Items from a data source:
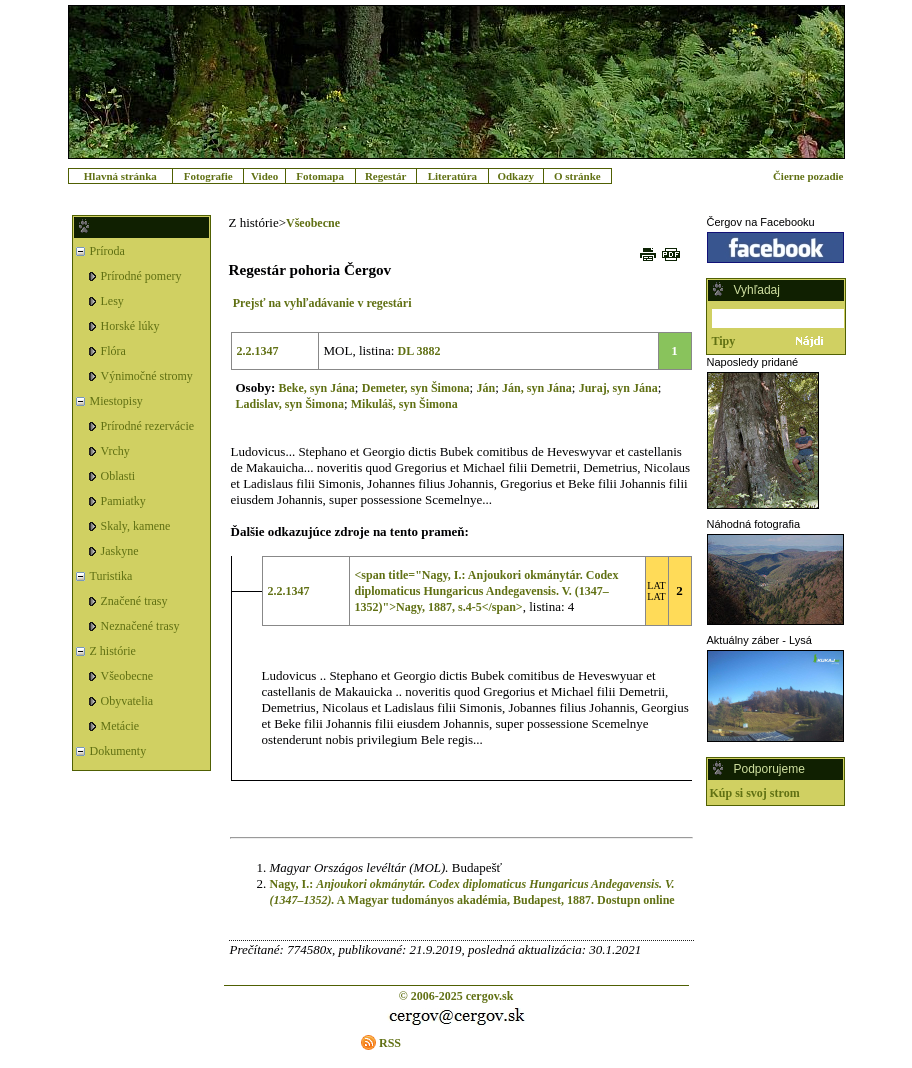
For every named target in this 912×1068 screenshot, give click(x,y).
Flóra (113, 351)
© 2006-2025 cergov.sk (456, 996)
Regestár (386, 176)
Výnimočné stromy (147, 376)
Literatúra (452, 176)
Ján (485, 388)
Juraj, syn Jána (618, 388)
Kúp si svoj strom (755, 793)
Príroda (107, 251)
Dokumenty (118, 751)
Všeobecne (127, 676)
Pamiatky (123, 501)
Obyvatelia (127, 701)
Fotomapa (320, 176)
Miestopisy (116, 401)
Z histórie (113, 651)
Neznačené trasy (140, 626)
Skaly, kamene (136, 526)
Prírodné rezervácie (148, 426)
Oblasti (118, 476)
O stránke (577, 176)
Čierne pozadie (808, 176)
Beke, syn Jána (316, 388)
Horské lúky (130, 326)
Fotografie (208, 176)
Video (264, 176)
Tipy (724, 341)
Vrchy (115, 451)
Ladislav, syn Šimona (290, 404)
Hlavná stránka (120, 176)
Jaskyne (120, 551)
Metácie (120, 726)
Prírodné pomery (141, 276)
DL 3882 (419, 351)
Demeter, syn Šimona (416, 388)
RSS (390, 1043)
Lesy (112, 301)
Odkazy (515, 176)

WHAT NEEDS TO BE DONE
Reproduce all of the entries above word for word, leaving out the picture.

RESPONSE BELOW
For every named target in this 912×1068 screenshot, give click(x,y).
Flóra (113, 351)
© 2006-2025 cergov.sk (456, 996)
Regestár (386, 176)
Výnimočné stromy (147, 376)
Literatúra (452, 176)
Ján (485, 388)
Juraj, syn Jána (618, 388)
Kúp si svoj strom (755, 793)
Príroda (107, 251)
Dokumenty (118, 751)
Všeobecne (127, 676)
Pamiatky (123, 501)
Obyvatelia (127, 701)
Fotomapa (320, 176)
Miestopisy (116, 401)
Z histórie (113, 651)
Neznačené trasy (140, 626)
Skaly, kamene (136, 526)
Prírodné rezervácie (148, 426)
Oblasti (118, 476)
O stránke (577, 176)
Čierne pozadie (808, 176)
Beke, syn Jána (316, 388)
Horské lúky (130, 326)
Fotografie (208, 176)
Video (264, 176)
Tipy (724, 341)
Vrchy (115, 451)
Ladislav, syn Šimona (290, 404)
Hlavná stránka (120, 176)
Jaskyne (120, 551)
Metácie (120, 726)
Prírodné pomery (141, 276)
DL 3882 (419, 351)
Demeter, syn Šimona (416, 388)
RSS (390, 1043)
Lesy (112, 301)
Odkazy (515, 176)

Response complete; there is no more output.